My last lead had an awkward squeeze chimney that took everything I had left in me. I had to take off my helmet so I could fit inside before snaking over an overhanging roof to the summit ramp. Josh not only got the first pitch but also the last little summit pitch. The west wall’s summit blob was only big enough to straddle like a horse. In contrast to the consistently unstable and frigid weather during the climb, we were blessed with a calm, blue-bird summit day. The sun was at its lowest point of the day, changing from sunset to sunrise as it rolled across the horizon, smiling in all its glory.

In my seven-year-old tradition of celebrating Chinese astrology on expeditions, we pulled out our plastic Ram and Sheep masks to celebrate the Year of the Ram on the top of the wall. I thought about my family, my friends, and how important people are in this life. I closed my eyes and digested deep thoughts of how much energy and sacrifice from so many people it took to make this expedition, this summit, and this ultimate reality possible. Appreciating appreciation ruled my psyche.

We spent the last few days on the icecap kite skiing and enjoying our surroundings. Our Russian friends showed up on time and flew us back to Novo. We spent a week there waiting for the 100-mile-per-hour winds to die down so the Ilyushin could land. Bonding with our Russian friends, we spent our last days laughing; eating delicious Russian wieners, cabbage, and kraut; playing board games; listening to traditional Russian music; and of course drinking way too much vodka. Tears fell when we left Novo, and I have a strong feeling that it won’t be long before I meet my comrades again.

Summary of Statistics

Area: Queen Maud Land, Antarctica. Orvin Fjella region of prominent walls and towers.
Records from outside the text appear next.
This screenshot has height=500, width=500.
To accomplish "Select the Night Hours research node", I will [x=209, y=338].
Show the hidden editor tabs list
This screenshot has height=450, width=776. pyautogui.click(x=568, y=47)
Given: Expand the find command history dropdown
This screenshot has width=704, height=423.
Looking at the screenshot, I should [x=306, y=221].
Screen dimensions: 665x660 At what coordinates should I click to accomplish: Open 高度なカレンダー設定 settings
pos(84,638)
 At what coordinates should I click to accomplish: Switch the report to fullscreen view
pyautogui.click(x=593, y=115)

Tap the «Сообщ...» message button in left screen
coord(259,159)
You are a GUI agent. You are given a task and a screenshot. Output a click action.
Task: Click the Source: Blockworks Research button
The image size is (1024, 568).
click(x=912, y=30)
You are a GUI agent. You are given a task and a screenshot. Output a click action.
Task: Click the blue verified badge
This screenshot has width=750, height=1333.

Ascent: First ascent of the west face-west summit of Fenris. Helling-Libecki Route (2,150', VI 5.10 A4). Climbing dates: December 30, 2003 to January 14, 2004. Expedition dates: November 29, 2003 to February 3, 2004. Josh Helling and Mike Libecki.

A Note about the Author

Mike Libecki strives to live in the “now” on ultimate expeditions around the world. He currently has 12 more expeditions planned into remote areas on the planet that are home to mysterious, untouched, large rock formations. When not on or planning expeditions, Libecki, 31, spends his time pursuing his passions of writing, photography, videography, presenting his adventures around the country, and spending time with his family. He lives through his belief in the need to follow true passion, and that a positive situation will always present itself while doing so. He often is heard singing, “The time is now, and life is sweet!”

Libecki would like to thank his major sponsor Mountain Hardwear, without which the expedition would not have taken place, and also Black Diamond, Clif Bar, MSR, and Sterling Ropes, as well as the support of his wife, family, and friends.